Maybe Maz is the only one who knows what the proper polite etiquette in this circumstance is. And maybe that’s why we love Maz, and why he is so funny in America. Maybe he knows that while it may seem to some, or maybe more than some, that an alternate reality of the perfect unislamified Iran, where the revolution- excuse me “period of discomfort” never happened, might sound good, and worth even whining about now, but no one, certainly none of these privileged folks, would have ever achieved even the slightest percent of the immense success that they have achieved today, had the past not happened exactly as it has.
The failure to see this, the failure to process this properly, and especially for these folks to understand the purpose of the film, and instead selfishly not thank their luck start and kiss the ground of a US that has continuously and consistently rewarded the nobodys of the world, who simply show up for work here, is the real Iranian story now and here.
I’m not a fan of everything about the US, but you have to admit that where personal success is concerned, for Iranians, the US is very well-fertilized.

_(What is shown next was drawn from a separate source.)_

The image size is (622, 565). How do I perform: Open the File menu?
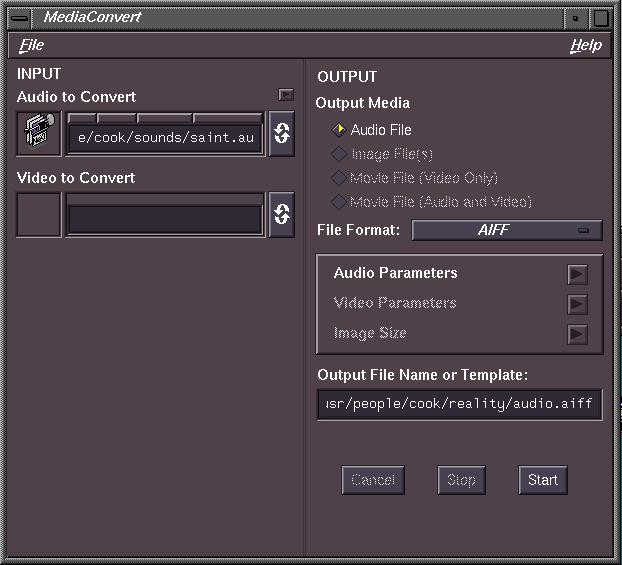(x=32, y=46)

To do a half-hearted “notch” followed by a deep sigh, still wishing for a long lost and now imaginary Iran, at the same time they send the chauffeur driven Bentley to pick up some late night Persian take out, is THE Iranian Syndrome.

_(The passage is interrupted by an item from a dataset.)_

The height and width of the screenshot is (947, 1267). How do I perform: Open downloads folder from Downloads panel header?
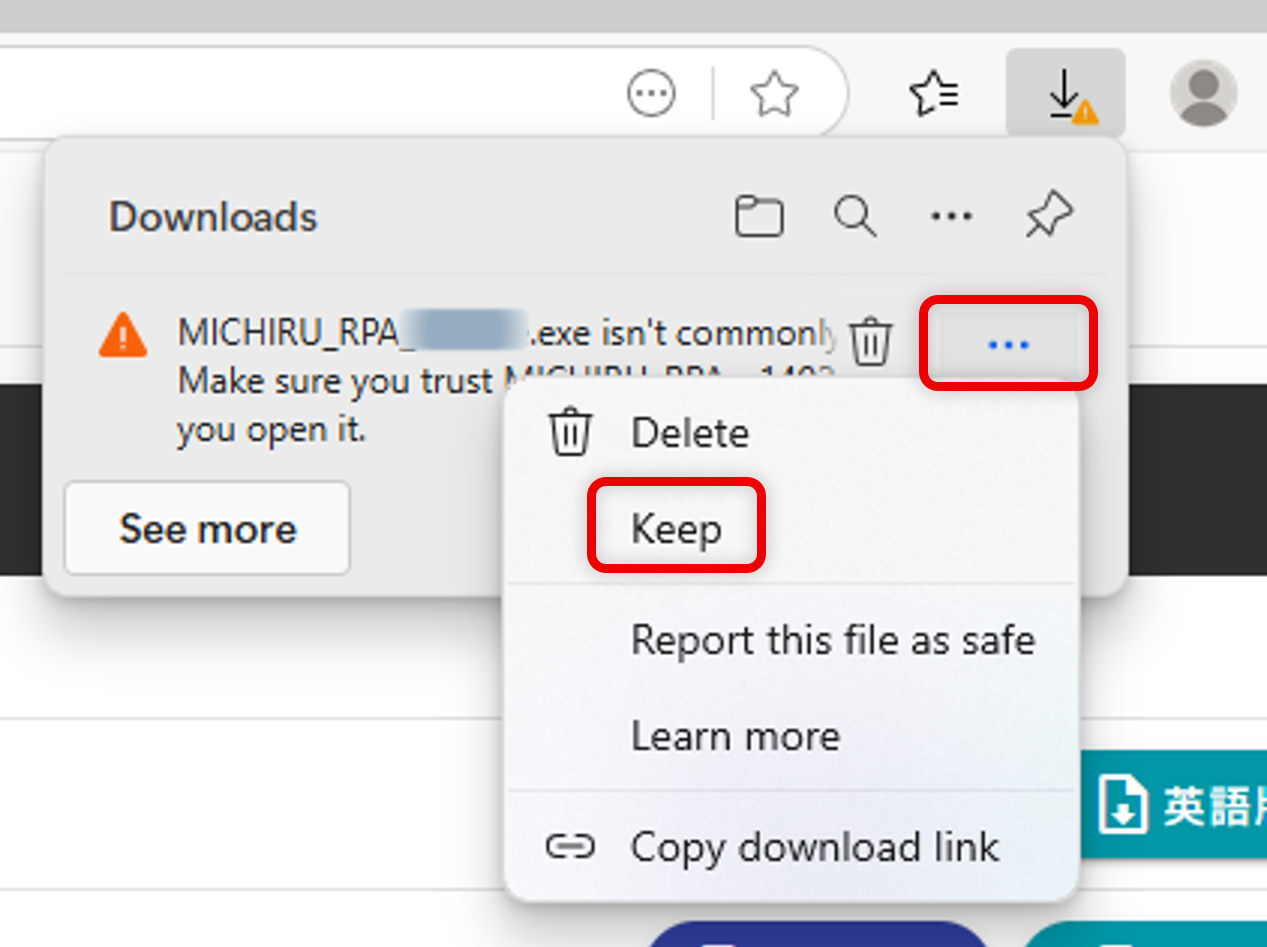[759, 216]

Not being happy with what you’ve got, when you’ve got a lot, never being able to give credit where credit is due, always looking past your blessings, and the sick yearning for an unclearly defined “more”, the very height of a kind of ungrateful arrogance, that one can only imagine was probably the real cause of the downfall of the Great Persian Empire. That ironically this summer as the Cyrus Cylinder wags it’s dirty finger at us, we must all especially espouse to be part of. Talk about inHumane Rights!
Folks, come on! Most Iranians have it real good in the US! Some, like the ones in this film, have it really really really great! We should be celebrating that! Not crying over spilt (and spoilt) Doogh.

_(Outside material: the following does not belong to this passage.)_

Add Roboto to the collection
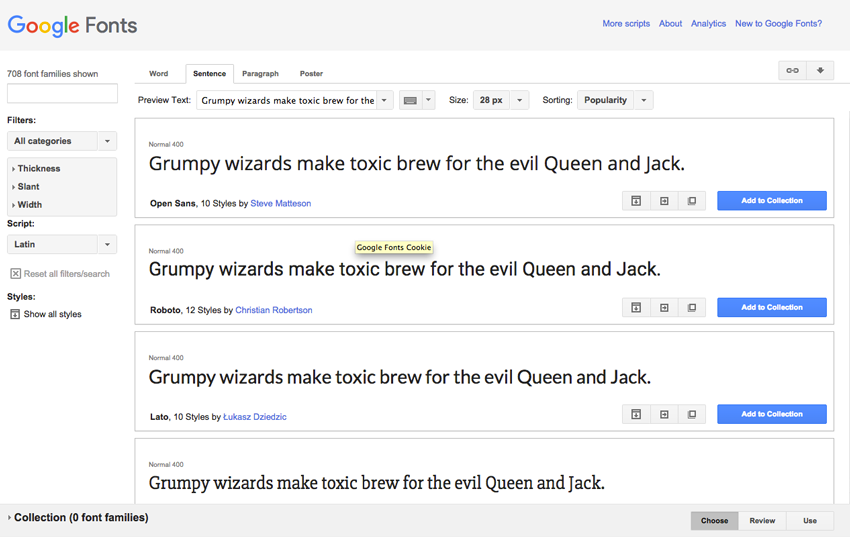The width and height of the screenshot is (850, 537). coord(771,308)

Maybe Biglari can’t figure out how to find a decent noon panir o sabzi in Manhattan.
Maybe Naderi doesn’t know that if you soak your California walnuts in saltwater overnight they taste pretty damn close to the ones you used to buy off the Tehran street vendors in the seventies.
And maybe Firoozeh hasn’t yet discovered the outstandingly close Sangak that Yeganeh Bakery in Sunnyvale bakes.
But fond memories of Iran, now obsessively idealized and deified into a bitterly rancid wine by the passage of three decades of dwelling on it, doesn’t diminish or erase the fact that, in the US and the world at large, Iranians are apparently damn accomplished. We should be proud of that. And we should be happy. And above all grateful.
That would be an inspiring film. Iranians being grateful for the incredible opportunities they have been given to become hugely successful. Instead we got this.
Even if 1979 took away your imaginary happiness, don’t you deserve a bit of real happiness here and now? No? Not even just this much? Come on! Try some! Just a little bit! Please! I slaved over it all day! Here, just put this much in your mouth and see how good it tastes. And for dessert, how about some homemade rosewater flavored Humble Pie?